_WHAT YOU SHOULD DO:_ Exactly the lines from the one containing "This screenshot has height=768, width=1304." to the last line of the records, inclusive, are to be transcribed; include no others.
= = = =
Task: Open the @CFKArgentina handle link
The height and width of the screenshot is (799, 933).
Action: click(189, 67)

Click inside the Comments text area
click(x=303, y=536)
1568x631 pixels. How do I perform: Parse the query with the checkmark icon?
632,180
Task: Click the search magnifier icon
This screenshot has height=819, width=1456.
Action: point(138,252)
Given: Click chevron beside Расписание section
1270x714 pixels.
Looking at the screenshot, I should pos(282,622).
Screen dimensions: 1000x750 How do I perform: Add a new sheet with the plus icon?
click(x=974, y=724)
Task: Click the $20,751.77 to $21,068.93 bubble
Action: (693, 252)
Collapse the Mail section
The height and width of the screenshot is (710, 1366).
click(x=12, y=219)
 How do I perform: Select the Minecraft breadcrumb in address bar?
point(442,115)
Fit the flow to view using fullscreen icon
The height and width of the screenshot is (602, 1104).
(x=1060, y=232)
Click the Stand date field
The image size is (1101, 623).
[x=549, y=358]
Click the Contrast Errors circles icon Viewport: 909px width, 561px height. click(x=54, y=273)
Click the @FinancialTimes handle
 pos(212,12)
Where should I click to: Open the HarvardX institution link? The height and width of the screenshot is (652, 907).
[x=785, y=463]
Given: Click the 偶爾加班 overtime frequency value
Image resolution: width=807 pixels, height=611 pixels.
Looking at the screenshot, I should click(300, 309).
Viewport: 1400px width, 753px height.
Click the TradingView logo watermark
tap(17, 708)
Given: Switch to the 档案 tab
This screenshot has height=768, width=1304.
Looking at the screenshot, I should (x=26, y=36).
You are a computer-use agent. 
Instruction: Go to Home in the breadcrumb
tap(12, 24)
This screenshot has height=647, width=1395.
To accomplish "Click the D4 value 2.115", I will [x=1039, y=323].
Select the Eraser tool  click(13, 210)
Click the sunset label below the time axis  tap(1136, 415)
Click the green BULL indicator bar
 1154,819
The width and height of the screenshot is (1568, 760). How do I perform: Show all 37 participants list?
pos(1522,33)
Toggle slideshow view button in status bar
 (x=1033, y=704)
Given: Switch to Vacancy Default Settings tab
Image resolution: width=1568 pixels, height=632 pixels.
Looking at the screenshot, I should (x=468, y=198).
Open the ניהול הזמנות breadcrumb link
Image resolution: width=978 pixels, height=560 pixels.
= = = =
_TASK RESPONSE:_
This screenshot has height=768, width=1304.
Looking at the screenshot, I should (x=26, y=36).
You are a computer-use agent. 
Instruction: Go to Home in the breadcrumb
tap(12, 24)
This screenshot has height=647, width=1395.
To accomplish "Click the D4 value 2.115", I will [x=1039, y=323].
Select the Eraser tool  click(13, 210)
Click the sunset label below the time axis  tap(1136, 415)
Click the green BULL indicator bar
 1154,819
The width and height of the screenshot is (1568, 760). How do I perform: Show all 37 participants list?
pos(1522,33)
Toggle slideshow view button in status bar
 (x=1033, y=704)
Given: Switch to Vacancy Default Settings tab
Image resolution: width=1568 pixels, height=632 pixels.
Looking at the screenshot, I should (x=468, y=198).
Open the ניהול הזמנות breadcrumb link
Image resolution: width=978 pixels, height=560 pixels.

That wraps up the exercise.